# Panic MJ has worried me!



## BCLuxor (Aug 24, 2010)

Hi guys I have commented on MJ's status about him having some Chinese "Dankung" tubing that he has had stored safely not performing well after as little as a year and a half... well I am worried I assumed while I got the cash I'll stash so to speak I have around 140M of *2040, 40m of *1742 and around the same *1842, I don't sell my band sets, occasionally I will give some tubing to a fellow enthusiast but to be honest I was assuming stored in a air tight plastic bags, in a dry cardboard box, in a vented cupboard out of direct sunlight, without alarming temperature changes I would be good for long after the nukes start dropping or heaven forbid my interest wilted.... However if I have masses of "expiring" product waiting to just demise I would consider selling a whole heap of band sets cheaply to recover my outlay.

I understand normal latex stored correct can last many years and perform as almost fresh why would the tubing differ? I have some 66FIT tubing that I have abused and stored because I am not keen this also shoots great after almost two years stored ... Am I panicking or have I made a bad assumption?


----------



## Hrawk (Oct 25, 2010)

I also store my tubes in air tight ziploc bags, cool drawer inside.

I still have a little of the very first lot of 2040 I ever bought and it seems fine after a bit over 2 years.
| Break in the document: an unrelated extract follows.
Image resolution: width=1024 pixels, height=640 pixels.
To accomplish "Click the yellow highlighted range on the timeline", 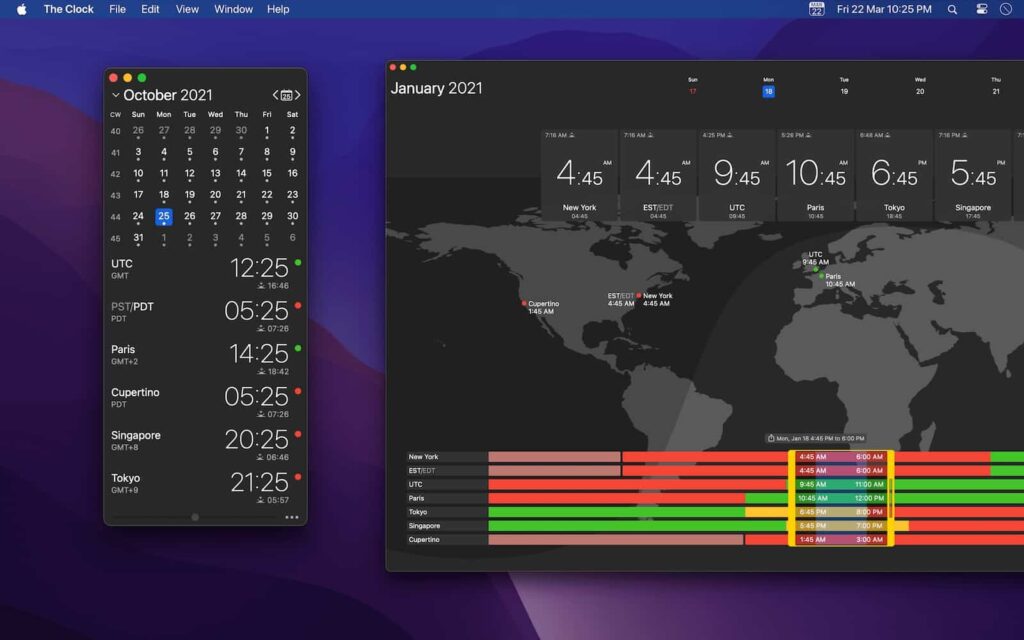I will pos(842,498).
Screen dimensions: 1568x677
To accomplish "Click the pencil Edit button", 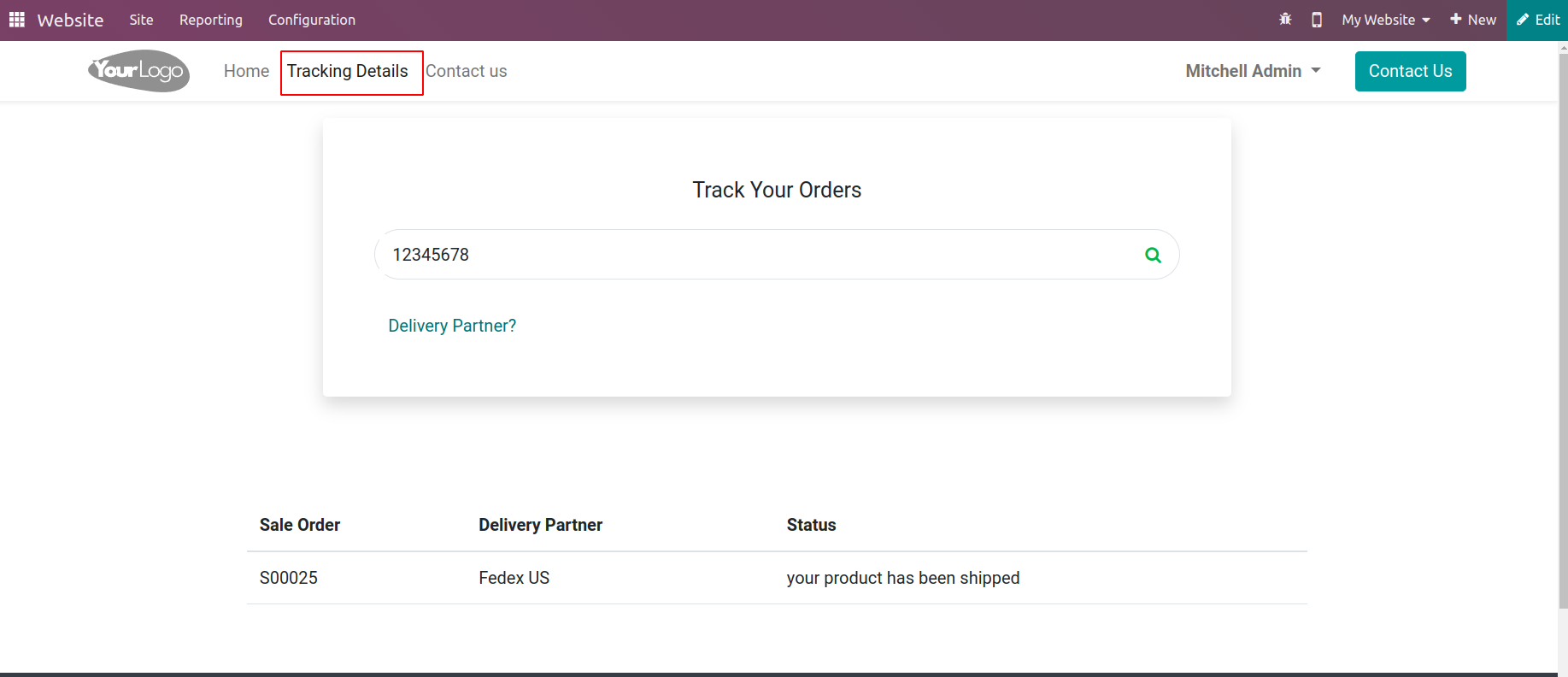I will pos(1537,20).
I wonder if the extreme cold MJ gets there has an effect on life ?


----------



## BCLuxor (Aug 24, 2010)

yes I am keen to hear of MJ possibly more about his temperature/environment etc... I am in the UK we have just had a hard winter at some points I could remove the bag and the tubes would be rigid like plastic till they got warm and then they were fine.... I assumed this was because of the cold but was not concerned as the tubing would warm gradually with the seasons....


----------



## Berkshire bred (Mar 4, 2012)

i have never heard anything of this and as long as you store it correctly i would have thought that it would be ok


----------



## M.J (Nov 1, 2010)

My stuff was not in airtight bags, so I may have no one to blame but myself :iono:


----------



## Hrawk (Oct 25, 2010)

M_J said:


> My stuff was not in airtight bags, so I may have no one to blame but myself :iono:


Good ol oxygen, bringer of life, harbinger of destruction.
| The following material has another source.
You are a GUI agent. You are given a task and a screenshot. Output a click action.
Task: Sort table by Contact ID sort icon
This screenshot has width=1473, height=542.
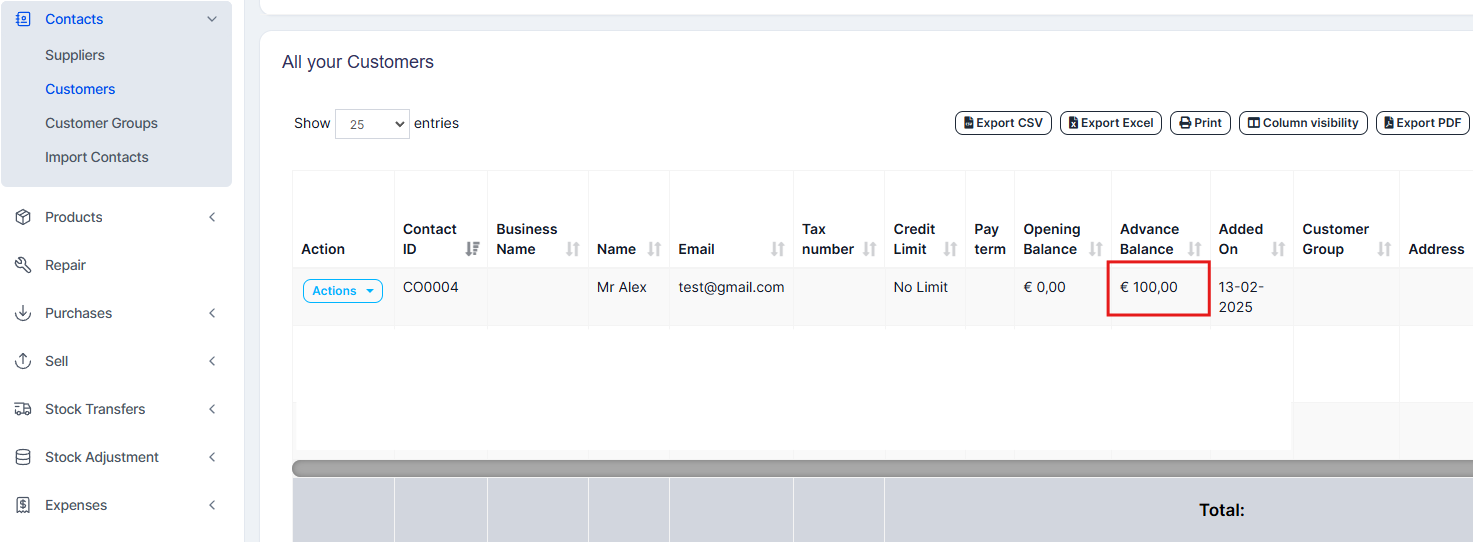coord(473,249)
Grab yourself some cheap ziploc sandwich bags. Squeeze out as much air as you can when you seal them up.


----------



## All Buns Glazing (Apr 22, 2012)

Or perhaps mj's batch was a bit dodgy?

Hey, one possible factor! Mj, was your tubing natural or black?


----------



## M.J (Nov 1, 2010)

Yep, have to do that next time.
I only wasted a couple of meters. I went to draw the bands back and they were very very light to draw and basically just spit the ammo out at my feet.
At least others will know better now.


----------



## M.J (Nov 1, 2010)

All Buns Glazing said:


> Or perhaps mj's batch was a bit dodgy?Hey, one possible factor! Mj, was your tubing natural or black?


What a racist question 
It's black. I remember making a few good sets out of this batch in the past. Dankung tube can vary alot from one batch to the next, though.


----------



## Sean (Nov 17, 2011)

Gee, I better take my tubes from the outside of the barn wall where I hung 'em on a nail for the past

year or so. I thought the sun beating on them, keeping 'em warm and ready was a good thing.


----------



## ZorroSlinger (Dec 12, 2012)

If one is reeeeally worried about their super abundant personal supply of rubber inventory, maybe vacuum storage as additional measure? You have all variety of food vacuum sealers systems available to consumers and also special bags that use vacuum cleaner but those vacuum cleaner storage sealed bags somewhat large. Then my understanding is that Talc powder (unscented) used on latex rubber items is like a dry lubricant that also helps to prevent sticking. I do notice that old office rubber bands get kind of sticky. After vacuum sealing, of course you would still store in cool & dark location away from light & sun. Or just purchase enough tubes & latex sheeting that you can use in a year or less, then "Don't worry, be happy


----------



## BCLuxor (Aug 24, 2010)

Its not worry I guess just another example of how much there is to learn about our sport! I have only sunk around $100 on tubing but it pains me to let it possibly waste away.


----------



## dgui (Jan 12, 2010)

luxor5 said:


> Hi guys I have commented on MJ's status about him having some Chinese "Dankung" tubing that he has had stored safely not performing well after as little as a year and a half... well I am worried I assumed while I got the cash I'll stash so to speak I have around 140M of *2040, 40m of *1742 and around the same *1842, I don't sell my band sets, occasionally I will give some tubing to a fellow enthusiast but to be honest I was assuming stored in a air tight plastic bags, in a dry cardboard box, in a vented cupboard out of direct sunlight, without alarming temperature changes I would be good for long after the nukes start dropping or heaven forbid my interest wilted.... However if I have masses of "expiring" product waiting to just demise I would consider selling a whole heap of band sets cheaply to recover my outlay.
> 
> I understand normal latex stored correct can last many years and perform as almost fresh why would the tubing differ? I have some 66FIT tubing that I have abused and stored because I am not keen this also shoots great after almost two years stored ... Am I panicking or have I made a bad assumption?


----------



## All Buns Glazing (Apr 22, 2012)

Very informative DGUI  thanks for clearing that up!


----------